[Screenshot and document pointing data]

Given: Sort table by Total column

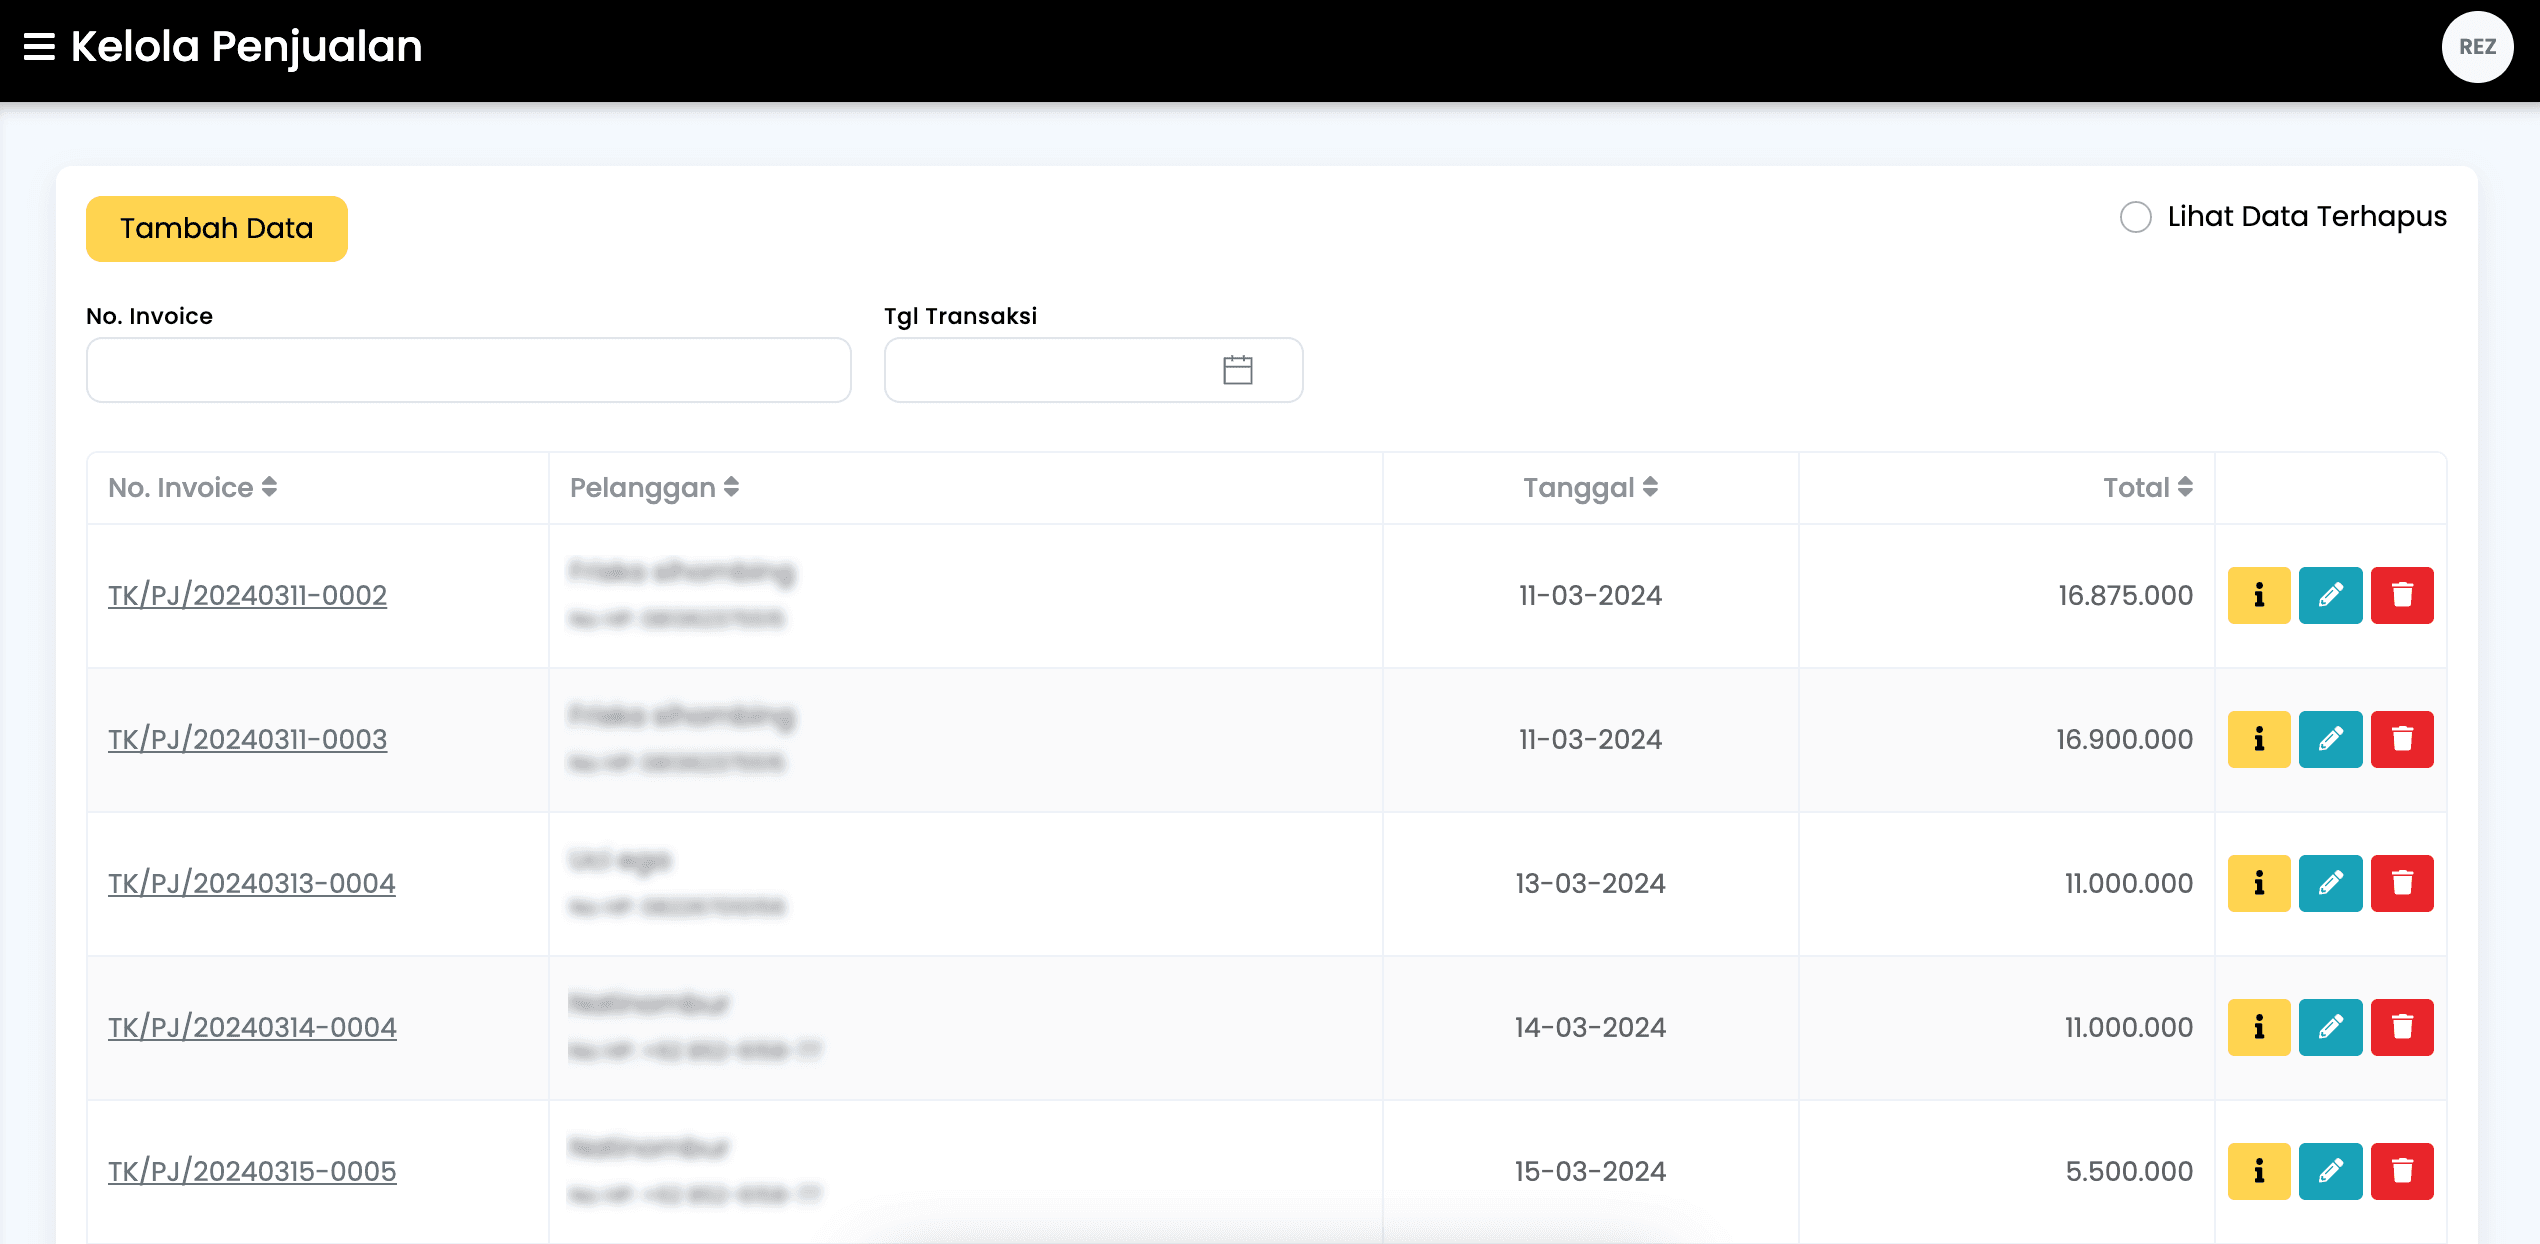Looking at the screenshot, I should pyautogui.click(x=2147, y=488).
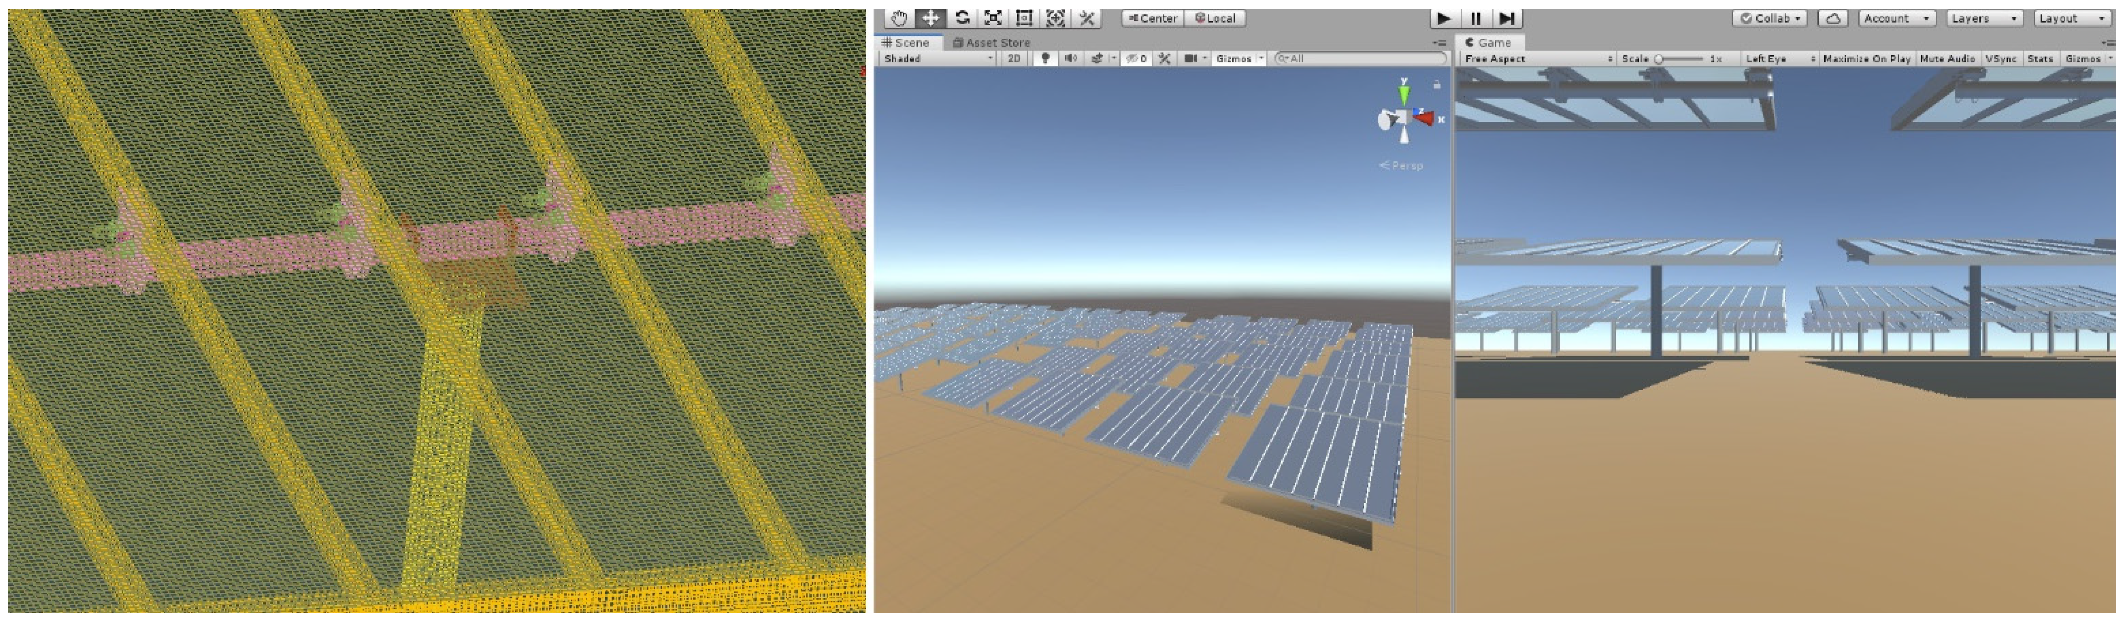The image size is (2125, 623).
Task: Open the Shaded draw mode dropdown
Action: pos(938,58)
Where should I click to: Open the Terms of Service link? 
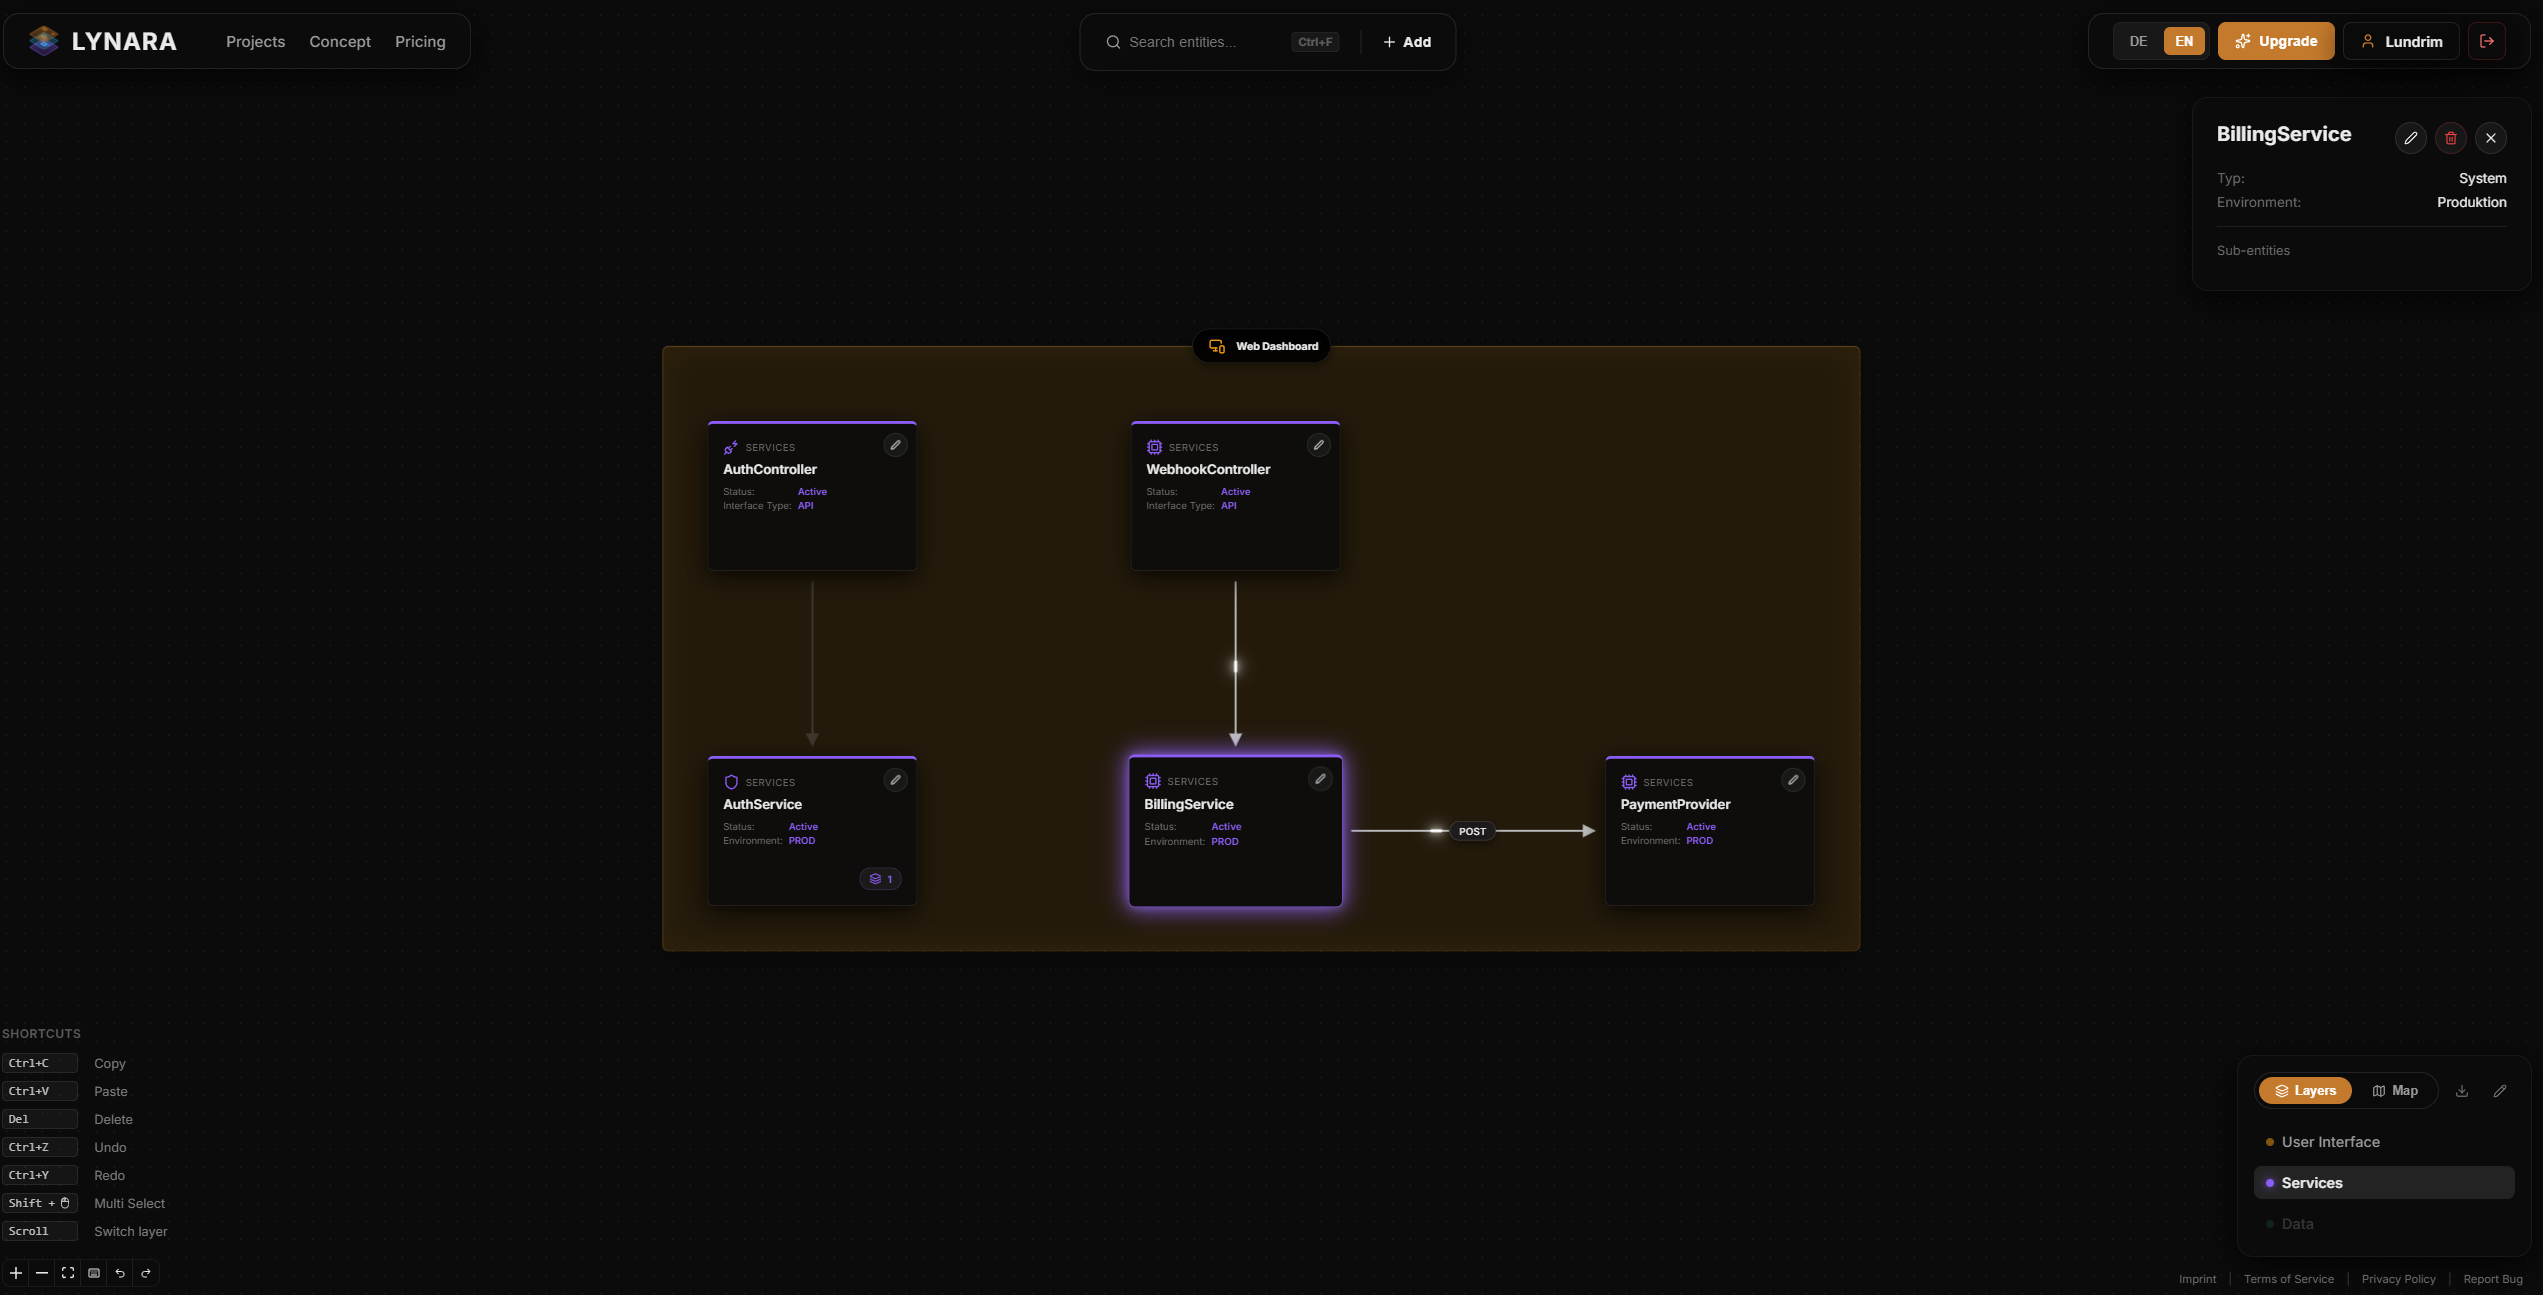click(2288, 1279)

_Given problem:_
Retype all of the items above word for word, omitting the pictures.

_Result for this exercise:_
Given: Sort table by Total column

Looking at the screenshot, I should pyautogui.click(x=2147, y=488).
The image size is (2125, 623).
Task: Open the Shaded draw mode dropdown
Action: pos(938,58)
Where should I click to: Open the Terms of Service link? 
click(2288, 1279)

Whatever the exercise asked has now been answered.